China wants to close the gap in private aerospace ventures.
And Deep Blue Aerospace, one of the newest space-hopeful firms in China, aims to achieve an orbital flight using its Nebula-1 rocket by 2023, according to an initial report from SpaceNews. And yes, it can already execute rocket reusability, much like SpaceX.
That means its first orbital flight could happen much sooner than many industry experts thought, bringing China one step closer to its western rivals.
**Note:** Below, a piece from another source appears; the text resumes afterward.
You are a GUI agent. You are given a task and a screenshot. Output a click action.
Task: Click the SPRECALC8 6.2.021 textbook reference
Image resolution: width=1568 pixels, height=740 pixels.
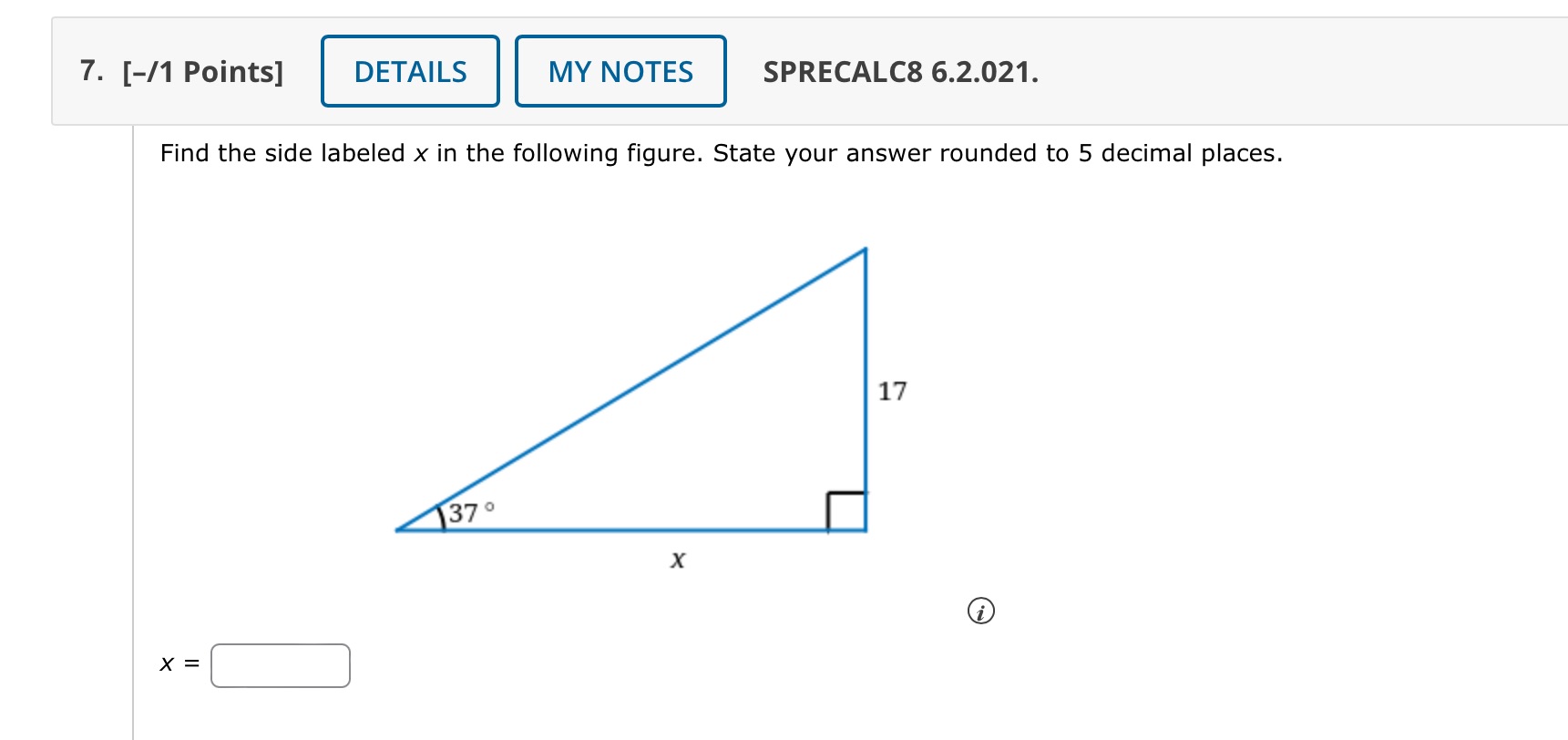[x=900, y=72]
China’s Huo dreamed of human space travel
Back in October 2021, Deep Blue Aerospace tested its Nebula-M rocket in Tongchuan, Shaanxi province. And the vehicle lifted to a height of roughly 340 ft (103.2 m) before losing its upward velocity, and it descended. Using a variable thrust Leiting-5, which is fueled with a mix of kerosene and liquid oxygen via an electric pump. Incredibly, despite bouncing and jiggling around, the firm’s Nebula-M rocket maintained its upright position, completing a successful landing.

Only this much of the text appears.